__Consigne donnée 1__
Dans la discussion sur le choix d'un PC, quel processeur guilc juge-t-il le meilleur en rapport qualité/prix ?
__Consigne donnée 2__
Poursuivez la discussion sur le choix d'un PC à partir de son dernier message.

__Passage du texte__
....................
Ah, le driver libre progresse bien alors  :Smile: 

 *Quote:*   

> Pour la RAM, 4Go coutant 20€ la barrette... Autant y aller direct pour 8 (voire 16) pour faire mumuse avec du tmpfs où ça va bien sous gentoo  (et compiler OOo tout en RAM, ça claque pas peut être, mmmm?).

 

J'ai bien dit minimum. Ceci dit, pour la plupart des applications, c'est suffisant. Après, tout dépend du besoin. Perso, je fais pas mal de photo, j'ai 4Go, et ça me suffit pour être à l'aise pendant mes traitements d'image. Pour le peu de virtualisation que je fais, ça suffit aussi. Non, compiler LibreOffice en tmpfs n'est pas mon objectif   :Razz: 

----------

## RealNoob

 *guilc wrote:*   

> Un grand fan d'AMD on dirait, mais si je devais choisir un PC aujourd'hui, je ne prendrais certainement pas de l'AMD. Je me dirigerais vers un Core i5 2500K, qui est a mon sens ce qui se fait de mieux en matière rapport qualité/prix.
> 
> Après, si tu ne joues pas et ne fais pas d'applis 3D poussées, il n'y a même pas besoin d'y adjoindre de carte graphique, et tu gagnes en consommation et dissipation thermique
> 
> 

 

Quel sont les perspectives d'avenir pour le i5, est-ce un processeur qui sera détrôné dans 2 ans par son petit frère le i7, ou bien en ai-je pour 5 ou 6 ans avant de penser à le remplacer?

Je pose cette question dans la perspective d'une utilisation pour le jeu, et là je parle de jeu comme OilRush, Shadowground, Steel Storm, qui avec mon matos actuelle rame pas mal à haute résolution surtout lorsqu'il y a beaucoup d'effet graphique ou d'élément surtout mobile à l'écran. Je sais que la carte graphique fait beaucoup, mais si le processeur ne suis pas pour calculer les phénomènes physiques (détection de la collision, ...), les mouvements, ... la carte graphique ne sert pas à grand chose.
....................
(Données tirées d'une collection)
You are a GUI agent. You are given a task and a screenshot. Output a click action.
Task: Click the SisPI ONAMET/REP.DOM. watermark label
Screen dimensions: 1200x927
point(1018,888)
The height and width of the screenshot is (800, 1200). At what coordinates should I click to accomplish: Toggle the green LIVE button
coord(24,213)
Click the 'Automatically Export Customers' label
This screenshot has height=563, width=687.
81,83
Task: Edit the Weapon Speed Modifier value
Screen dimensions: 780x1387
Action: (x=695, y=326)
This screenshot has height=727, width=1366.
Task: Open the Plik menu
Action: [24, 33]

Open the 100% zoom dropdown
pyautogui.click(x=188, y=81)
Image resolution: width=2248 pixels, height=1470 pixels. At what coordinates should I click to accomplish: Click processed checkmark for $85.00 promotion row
....................
__Résultat de l'exercice 1__
Un Core i5 2500K.

__Résultat de l'exercice 2__
Désolé si mes questions semble un peu basique, mes je suis de l'ancienne école, du temps ou ajouter une barrette de RAM suffisait à totalement transformer un jeu. Et ne changeant de PC que tous les 5 ou 6 ans (en gros lorsqu'un composant me lâche) je ne suis plus très au faite de l'actualité.

Petite précision, seul un linux sera installé sur cette machine.

 *guilc wrote:*   

> 
> 
> Le NAS, ce que j'en pense c'est que entre tous, c'est que des gros tas de bouse. Les interfaces sont calamiteuses, avec des supports foireux, des disques dur d'entrée de gamme tous moisis, et des interfaces bourrées de trous de sécurité.
> 
> Perso, mon NAS c'est un gros disque dur sur ma gateway que je monte en NFS4. Au moins, je sais quel disque dur je met, et pas une entrée de gamme pourrie, et mon NFS4 va vite (très vite, sur un réseau gigabit même, facile 80Mo/s cours toujours pour faire ça avec un NAS)
> ...

 

En gros, j'ai plus de change de recycler les composants qui fonctionne toujours et d'ajouter ce qu'il faut pour en faire un serveur de fichier voir plus (qui à dis serveur IMAP). Puis de monter un autre PC comme PC de bureau/jeu?

 *guilc wrote:*   

> 
> 
> Pour l'onduleur, oui, c'est une très bonne idée. Par contre, il faut oublier les modèles d'entrée de gamme en offline : ils ne régulent absolument le courant, et servent uniquement de backup en cas de coupure. Le line-interactive est un minimum (mais bien sûr, pas mal plus cher...) pour réguler (écréter en fait) le courant. Un bon rapport qualité/prix est à chercher du côté de Fotron, du type le "FSP EP 1000" qui se trouve pour environ 130€ et est suffisant pour un seul PC et avoir une autonomie correcte.
> 
> Brancher l'écran ça peut être pas mal si tu veux pouvoir continuer à tout fermer proprement en cas de coupure, et ça mange pas de pain, juste garder à l'esprit qu'un écran, ça consomme pas mal, donc le garder en tête pour le dimensionnement de la bête. Chez mes parents, je leur ai mis le PC + modem + écran sur un FSP EP 1000, il est en charge courante entre 10 et 25%, ce qui est bon pour conserver une bonne autonomie en cas de coupure. De toute façon, en fonctionnement normal, il ne faut pas trop charger l'onduleur.
> ...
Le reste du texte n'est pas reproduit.